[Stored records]
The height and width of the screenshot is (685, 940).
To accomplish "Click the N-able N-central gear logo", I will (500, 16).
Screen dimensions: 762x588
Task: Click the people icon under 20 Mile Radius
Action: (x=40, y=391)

## Work to be completed
Would you reproduce all of the data exactly, without a single alteration?

## Your response
The height and width of the screenshot is (685, 940).
To accomplish "Click the N-able N-central gear logo", I will (500, 16).
Screen dimensions: 762x588
Task: Click the people icon under 20 Mile Radius
Action: (x=40, y=391)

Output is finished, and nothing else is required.